Kofler will neue Abonnenten gewinnen, indem er die Zahl der Schwarzseher reduziert. Nach Senderangaben beläuft sich die Zahl von Schwarzsehern "auf bis zu einer Million". Im Herbst will das Unternehmen ein neues Verschlüsselungssystem für die Decoder einführen. Bisher verließ sich das Unternehmen auf die Software Betacrypt der früheren Kirch-Firma Beta Research. Insider gehen aber davon aus, dass eine Entscheidung im März zugunsten der Technologie von Canal Plus oder der Schweizer Kudelski-Gruppe fällt. Für Zuwachs bei den Abonnements sollen auch preiswerte Decoder führen. Kofler rechnet mit Einkaufspreisen von unter 100 Euro in der zweiten Jahreshälfte.
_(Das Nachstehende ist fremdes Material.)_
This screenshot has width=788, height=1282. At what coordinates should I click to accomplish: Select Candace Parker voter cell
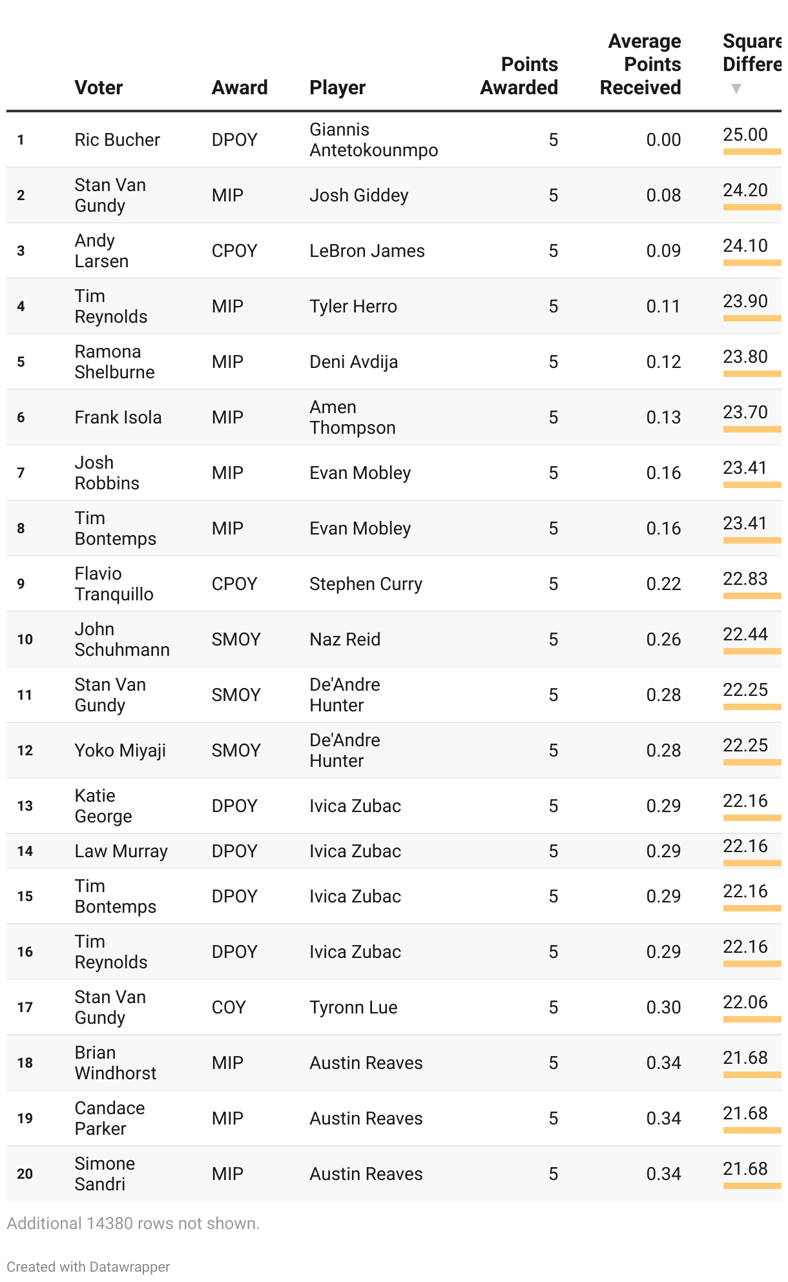click(109, 1118)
Kofler fährt seit der Übernahme des Chefsessels bei Premiere vor einem Jahr einen harten Sanierungskurs. "Wir haben alle Verträge angefasst. Wir haben viele Altlasten beseitigt", sagte der frühere Pro-Sieben-Chef. Mittlerweile sind mit allen Hollywood-Studios - zuletzt mit Disney - neue Verträge ausgehandelt worden. Für die Champions League hatte Kofler am Freitag ein Angebot abgegeben. Es liegt jedoch deutlich unter dem bisherigen, heißt es in Unternehmenskreisen.

Hingegen hat der Kölner Free-TV-Sender RTL nicht für die Übertragungsrechte an der Champions League geboten. Senderchef Gerhard Zeiler war der Preis von 50 bis 60 Mill. Euro zu hoch.